_What you need to do:_ Could you copy out every line of the data where the word "heading" occurs?

Records from a dataset
──────────
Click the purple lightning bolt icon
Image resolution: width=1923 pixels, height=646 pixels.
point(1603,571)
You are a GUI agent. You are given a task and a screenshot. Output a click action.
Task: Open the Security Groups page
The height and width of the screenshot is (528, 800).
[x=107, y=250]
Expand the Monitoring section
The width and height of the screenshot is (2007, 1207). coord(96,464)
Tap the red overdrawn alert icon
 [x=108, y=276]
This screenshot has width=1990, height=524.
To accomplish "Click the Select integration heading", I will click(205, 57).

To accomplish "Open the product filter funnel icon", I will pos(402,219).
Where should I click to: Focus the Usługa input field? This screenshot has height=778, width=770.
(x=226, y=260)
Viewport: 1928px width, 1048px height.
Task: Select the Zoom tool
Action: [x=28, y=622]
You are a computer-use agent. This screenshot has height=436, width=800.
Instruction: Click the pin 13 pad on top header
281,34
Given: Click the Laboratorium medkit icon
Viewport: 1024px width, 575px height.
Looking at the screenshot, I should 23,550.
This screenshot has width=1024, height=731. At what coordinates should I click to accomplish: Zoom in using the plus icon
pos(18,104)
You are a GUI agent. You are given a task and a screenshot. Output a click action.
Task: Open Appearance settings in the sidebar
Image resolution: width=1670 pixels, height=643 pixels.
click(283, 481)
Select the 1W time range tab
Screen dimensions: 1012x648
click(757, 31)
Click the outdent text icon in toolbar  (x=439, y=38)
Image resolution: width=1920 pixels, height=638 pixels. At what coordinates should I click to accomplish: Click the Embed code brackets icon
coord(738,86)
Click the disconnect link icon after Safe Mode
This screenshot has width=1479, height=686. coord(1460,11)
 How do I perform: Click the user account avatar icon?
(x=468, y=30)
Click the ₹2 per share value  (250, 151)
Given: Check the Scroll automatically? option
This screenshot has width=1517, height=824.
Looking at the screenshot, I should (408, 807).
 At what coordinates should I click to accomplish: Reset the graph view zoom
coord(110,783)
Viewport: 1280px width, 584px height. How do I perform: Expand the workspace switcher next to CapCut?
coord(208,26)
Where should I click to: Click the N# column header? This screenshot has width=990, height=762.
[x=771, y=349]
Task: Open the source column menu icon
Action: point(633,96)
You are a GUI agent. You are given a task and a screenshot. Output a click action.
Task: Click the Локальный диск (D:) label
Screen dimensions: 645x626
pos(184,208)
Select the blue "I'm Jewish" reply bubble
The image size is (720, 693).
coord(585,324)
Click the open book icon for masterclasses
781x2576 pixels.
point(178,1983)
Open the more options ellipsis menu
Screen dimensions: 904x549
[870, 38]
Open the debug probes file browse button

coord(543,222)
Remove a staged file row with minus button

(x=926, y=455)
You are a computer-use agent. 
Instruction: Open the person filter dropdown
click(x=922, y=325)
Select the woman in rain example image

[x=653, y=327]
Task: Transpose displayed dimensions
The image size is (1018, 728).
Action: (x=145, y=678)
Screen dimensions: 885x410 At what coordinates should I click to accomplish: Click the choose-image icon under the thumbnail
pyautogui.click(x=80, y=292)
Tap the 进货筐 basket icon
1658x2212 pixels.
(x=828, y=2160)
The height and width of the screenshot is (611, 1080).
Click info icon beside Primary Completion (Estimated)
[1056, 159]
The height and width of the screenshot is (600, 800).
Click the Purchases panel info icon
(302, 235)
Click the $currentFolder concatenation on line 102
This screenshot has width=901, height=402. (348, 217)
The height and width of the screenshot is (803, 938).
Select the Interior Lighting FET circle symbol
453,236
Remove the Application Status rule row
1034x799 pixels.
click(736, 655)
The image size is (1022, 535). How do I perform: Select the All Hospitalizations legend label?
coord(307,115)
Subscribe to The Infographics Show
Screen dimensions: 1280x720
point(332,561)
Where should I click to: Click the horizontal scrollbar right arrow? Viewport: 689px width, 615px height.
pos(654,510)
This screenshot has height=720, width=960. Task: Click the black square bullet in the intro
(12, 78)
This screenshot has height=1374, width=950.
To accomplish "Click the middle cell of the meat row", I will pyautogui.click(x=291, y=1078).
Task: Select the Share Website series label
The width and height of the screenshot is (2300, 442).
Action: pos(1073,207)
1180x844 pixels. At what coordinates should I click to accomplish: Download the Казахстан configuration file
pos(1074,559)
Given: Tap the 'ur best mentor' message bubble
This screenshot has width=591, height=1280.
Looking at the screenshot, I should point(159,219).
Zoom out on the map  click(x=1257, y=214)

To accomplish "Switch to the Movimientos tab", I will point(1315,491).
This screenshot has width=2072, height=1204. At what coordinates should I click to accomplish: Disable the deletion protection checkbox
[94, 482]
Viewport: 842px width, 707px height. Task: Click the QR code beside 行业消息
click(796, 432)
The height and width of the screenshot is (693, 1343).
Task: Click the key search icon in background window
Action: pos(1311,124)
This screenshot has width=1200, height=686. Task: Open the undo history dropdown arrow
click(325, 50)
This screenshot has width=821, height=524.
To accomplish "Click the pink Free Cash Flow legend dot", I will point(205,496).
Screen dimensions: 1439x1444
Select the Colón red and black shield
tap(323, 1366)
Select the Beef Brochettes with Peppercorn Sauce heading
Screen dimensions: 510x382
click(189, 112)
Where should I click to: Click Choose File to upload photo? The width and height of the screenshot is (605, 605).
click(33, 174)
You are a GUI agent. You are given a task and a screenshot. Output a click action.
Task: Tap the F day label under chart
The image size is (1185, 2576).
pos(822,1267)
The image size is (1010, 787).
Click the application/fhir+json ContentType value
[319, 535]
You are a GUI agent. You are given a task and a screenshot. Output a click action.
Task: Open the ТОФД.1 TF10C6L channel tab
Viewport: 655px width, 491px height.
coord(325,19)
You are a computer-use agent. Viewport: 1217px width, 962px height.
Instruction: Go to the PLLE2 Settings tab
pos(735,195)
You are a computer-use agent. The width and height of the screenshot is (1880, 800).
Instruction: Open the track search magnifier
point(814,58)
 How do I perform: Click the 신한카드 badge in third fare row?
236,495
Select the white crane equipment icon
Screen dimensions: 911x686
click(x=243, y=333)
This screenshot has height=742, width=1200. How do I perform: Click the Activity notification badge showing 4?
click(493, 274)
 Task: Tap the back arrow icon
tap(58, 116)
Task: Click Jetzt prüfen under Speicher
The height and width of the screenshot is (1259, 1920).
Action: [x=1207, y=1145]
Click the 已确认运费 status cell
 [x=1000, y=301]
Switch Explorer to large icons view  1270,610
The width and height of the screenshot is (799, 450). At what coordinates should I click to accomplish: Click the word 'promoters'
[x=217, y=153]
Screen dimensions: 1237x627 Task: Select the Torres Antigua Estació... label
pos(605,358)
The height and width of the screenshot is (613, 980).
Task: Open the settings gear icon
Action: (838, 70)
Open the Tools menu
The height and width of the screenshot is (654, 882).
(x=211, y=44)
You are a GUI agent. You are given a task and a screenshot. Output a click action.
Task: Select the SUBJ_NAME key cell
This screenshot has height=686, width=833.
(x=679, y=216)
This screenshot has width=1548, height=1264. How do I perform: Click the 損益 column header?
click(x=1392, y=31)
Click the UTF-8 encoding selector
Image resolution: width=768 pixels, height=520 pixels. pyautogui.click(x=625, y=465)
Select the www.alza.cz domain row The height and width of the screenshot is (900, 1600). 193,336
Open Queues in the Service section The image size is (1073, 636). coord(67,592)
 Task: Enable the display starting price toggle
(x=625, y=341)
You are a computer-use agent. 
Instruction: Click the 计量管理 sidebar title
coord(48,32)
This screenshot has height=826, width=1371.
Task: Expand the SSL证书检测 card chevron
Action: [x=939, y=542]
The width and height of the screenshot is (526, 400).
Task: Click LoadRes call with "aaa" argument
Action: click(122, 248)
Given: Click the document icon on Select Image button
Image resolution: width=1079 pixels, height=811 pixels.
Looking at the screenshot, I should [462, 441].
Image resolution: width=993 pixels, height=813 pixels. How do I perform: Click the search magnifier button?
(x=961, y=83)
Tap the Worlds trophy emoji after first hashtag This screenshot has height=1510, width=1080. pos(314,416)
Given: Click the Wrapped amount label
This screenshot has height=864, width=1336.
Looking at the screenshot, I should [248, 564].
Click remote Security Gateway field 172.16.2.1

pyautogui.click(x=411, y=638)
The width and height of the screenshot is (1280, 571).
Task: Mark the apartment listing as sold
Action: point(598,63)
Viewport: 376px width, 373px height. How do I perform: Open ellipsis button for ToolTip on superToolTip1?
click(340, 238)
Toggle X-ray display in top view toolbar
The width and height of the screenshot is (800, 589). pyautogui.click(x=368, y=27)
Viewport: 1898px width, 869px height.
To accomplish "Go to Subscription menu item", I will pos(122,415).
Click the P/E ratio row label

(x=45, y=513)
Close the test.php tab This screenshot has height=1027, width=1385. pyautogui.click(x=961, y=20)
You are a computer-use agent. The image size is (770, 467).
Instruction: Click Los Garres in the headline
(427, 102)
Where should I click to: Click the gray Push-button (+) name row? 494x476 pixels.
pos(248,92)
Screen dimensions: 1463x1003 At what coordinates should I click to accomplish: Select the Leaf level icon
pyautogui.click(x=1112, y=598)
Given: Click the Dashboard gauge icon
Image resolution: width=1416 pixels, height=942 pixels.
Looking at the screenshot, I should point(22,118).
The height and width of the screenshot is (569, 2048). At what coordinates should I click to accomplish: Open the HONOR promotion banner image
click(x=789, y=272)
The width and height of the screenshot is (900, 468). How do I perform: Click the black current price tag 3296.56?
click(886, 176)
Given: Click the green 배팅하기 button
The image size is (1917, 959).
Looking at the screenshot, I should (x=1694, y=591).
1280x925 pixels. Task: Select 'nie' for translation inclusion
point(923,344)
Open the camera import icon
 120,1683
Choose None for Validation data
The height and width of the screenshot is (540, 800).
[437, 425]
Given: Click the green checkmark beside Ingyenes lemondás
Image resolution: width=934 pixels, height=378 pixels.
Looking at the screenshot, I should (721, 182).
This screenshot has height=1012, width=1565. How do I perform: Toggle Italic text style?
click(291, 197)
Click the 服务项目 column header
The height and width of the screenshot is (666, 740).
──────────
_Task response:_
To accomplish "Click the Select integration heading", I will click(205, 57).
Select the Beef Brochettes with Peppercorn Sauce heading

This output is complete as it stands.